New York: Donald Trump called for the national introduction of “stop and frisk”, the controversial police tactic ruled unconstitutional, during a town hall meeting meant to appeal to black voters on Wednesday.

“I would do stop-and-frisk. I think you have to,” said the Republican nominee, speaking to Fox News’s Sean Hannity during the meeting in a church in Cleveland Heights, Ohio, that was slated to touch on African American issues. “We did it in New York, it worked incredibly well and you have to be proactive and, you know, you really help people sort of change their mind automatically, you understand, you have to have, in my opinion, I see what’s going on here, I see what’s going on in Chicago, I think stop-and-frisk.”

The town hall meeting, scheduled to air Wednesday night, was delayed by Fox News because of the ongoing live coverage of protests in Charlotte, North Carolina, after police there were involved in the fatal shooting of Keith Scott, an African American man whom they claimed was armed. His family has denied those reports. In the course of the protests, one person was on life supprt in what city authorities said was a “civilian-on-civilian shooting”.

The Republican nominee also addressed the police shooting of Terrence Crutcher, an unarmed African American, on Friday in Tulsa, Oklahoma. “I don’t know if she choked,” Trump said of the policewoman who allegedly killed Crutcher. “He was walking, his hands were high, he was walking to the car, he put the hands on the car — now maybe she choked, something really bad happened.”

Trump also reiterated other familiar talking points in his efforts to reach out to black voters. He described the crime in Chicago as “worse than Afghanistan”, a label which the Republican nominee has frequently used for much of what he calls “the inner city”. He also proclaimed of the inner city that “it’s so unsafe, where you walk down the street and you get shot, or your child gets shot.” While crime rates have slightly increased in the past year, violent crime is at roughly a quarter of the level that it was 20 years ago.

But while Trump is polling in single digits among black voters, he did not face any scrutiny over his troubled relationship with the African American community including his longstanding insistence that Barack Obama was not born in the US, and a history of housing discrimination lawsuits against Trump-owned real estate projects.
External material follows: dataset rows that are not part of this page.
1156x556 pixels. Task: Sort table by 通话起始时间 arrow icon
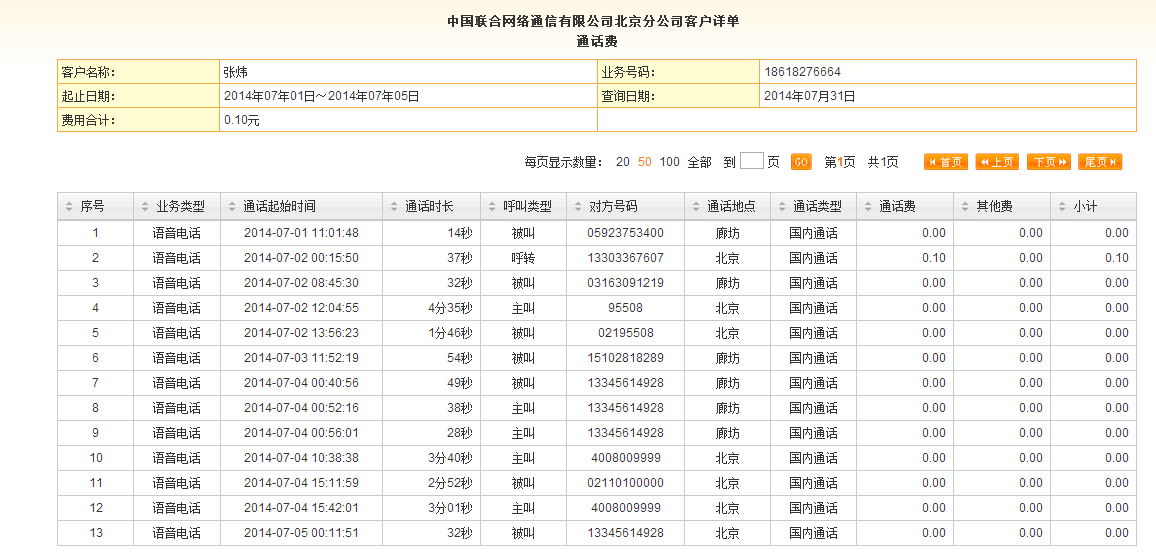tap(231, 207)
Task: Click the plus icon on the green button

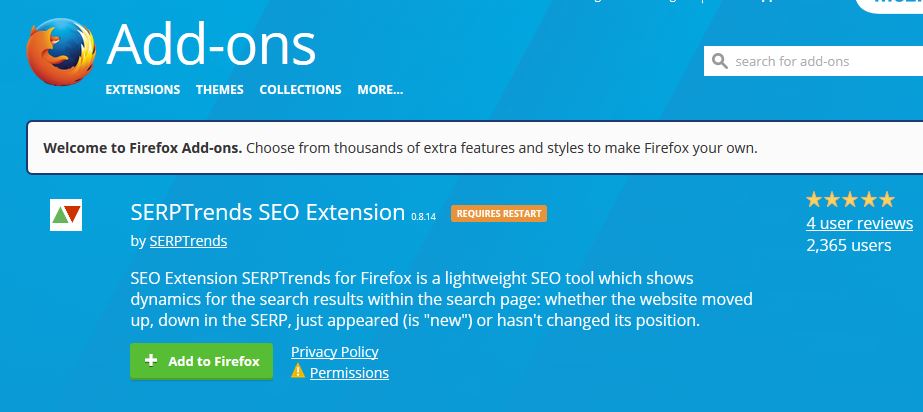Action: [x=151, y=361]
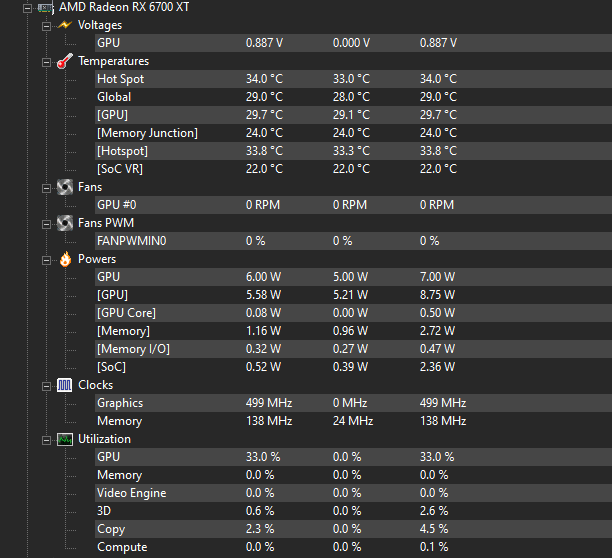Select the GPU #0 fan row
Viewport: 612px width, 558px height.
point(117,205)
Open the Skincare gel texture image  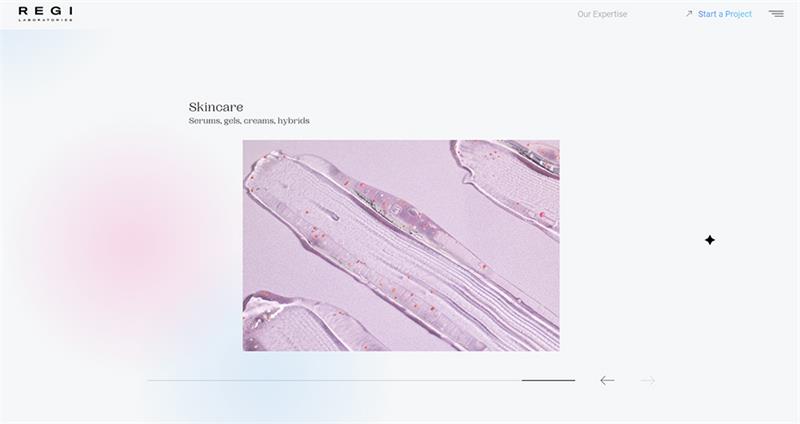[x=401, y=245]
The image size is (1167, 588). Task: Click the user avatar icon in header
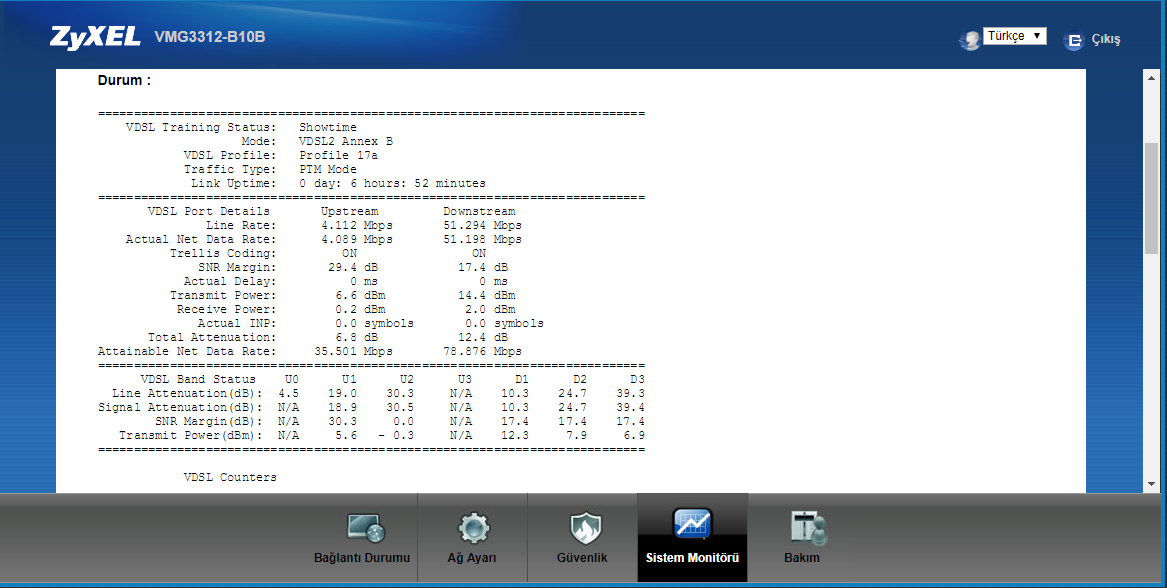(969, 41)
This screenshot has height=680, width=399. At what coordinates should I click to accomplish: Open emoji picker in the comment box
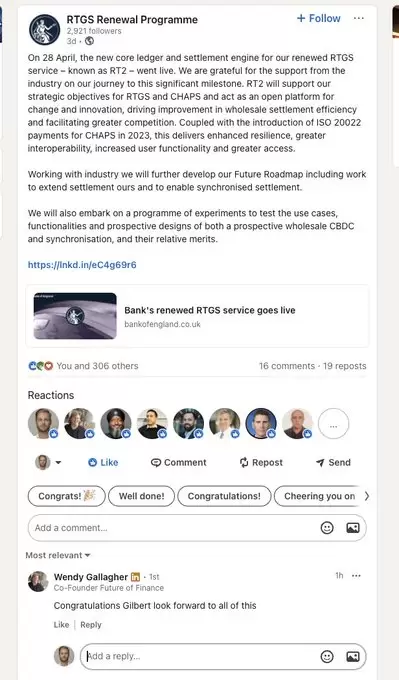click(x=327, y=528)
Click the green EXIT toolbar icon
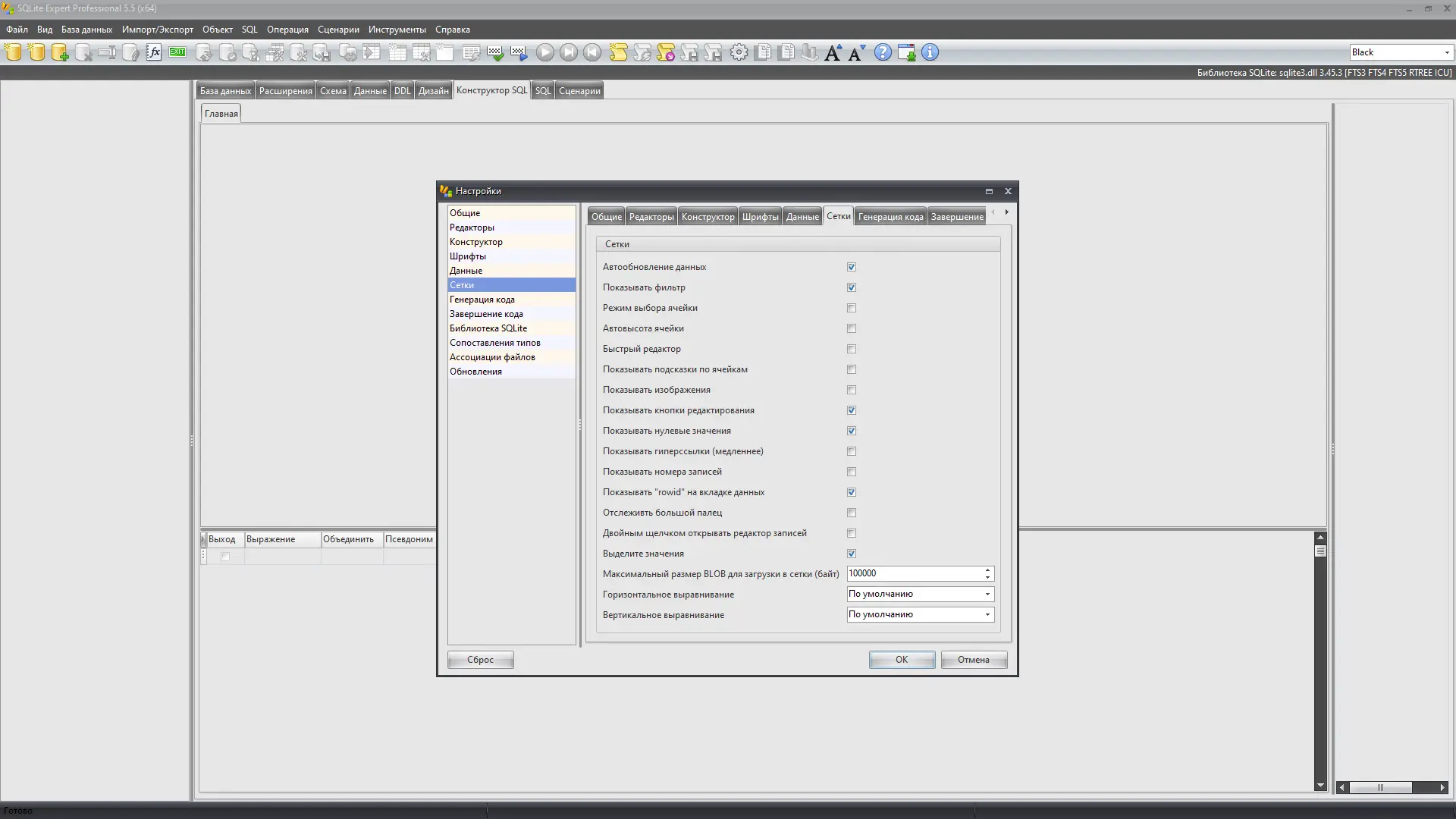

Although Trump seemingly acknowledged that Obama was born in the United States on Friday at a peculiar press event held in a Washington hotel, he told an interviewer on Wednesday that he only abandoned the birther conspiracy theory because “I wanted to get on with the campaign. A lot of people were asking me questions”.

Instead, Hannity, who has appeared in a campaign ad for Trump, asked fawning questions of the Republican nominee and repeatedly praised him in the course of the hour-long interview. The Fox News host who has “never claimed to be a journalist” made matter of fact statements such as “Democrats still feel entitled to [the African American] vote” and characterising Clinton campaign advertisements as “despicable”.

Trump did appear with several African American surrogates, including Don King, the legendary boxing promoter who was convicted of stomping a man to death in 1966. King, who used the N-word at one Trump campaign event earlier on Wednesday and compared the Republican nominee to John the Baptist at another, was more restrained with Hannity. The boxing promoter merely called Trump “the spirit of America” and compared him to Revolutionary War hero John Paul Jones.

Others who appeared on Trump’s behalf were former rival Ben Carson as well as Darrell Scott, a Cleveland pastor and longtime supporter.

Trump’s remarks met with skepticism among some in the African American community. Clayborne Carson, director of the Martin Luther King Jr Research and Education Institute at Stanford University, told the Guardian “the theme of his remarks seem to be that I know better than African American leaders what’s best for black Americans. And that kind of arrogance just doesn’t play very well.”

Carson noted that Trump’s birtherism made him persona non grata in the African American community as well. “I think for many African American that puts you beyond the pale, that Donald Trump came to national attention in American politics as a person who challenged whether the first black president was really an American,” said Carson.

Instead, the noted scholar simply thought Trump’s effort to reach out to the African American community was really an attempt “to get white support” and signal “I am not a racist”.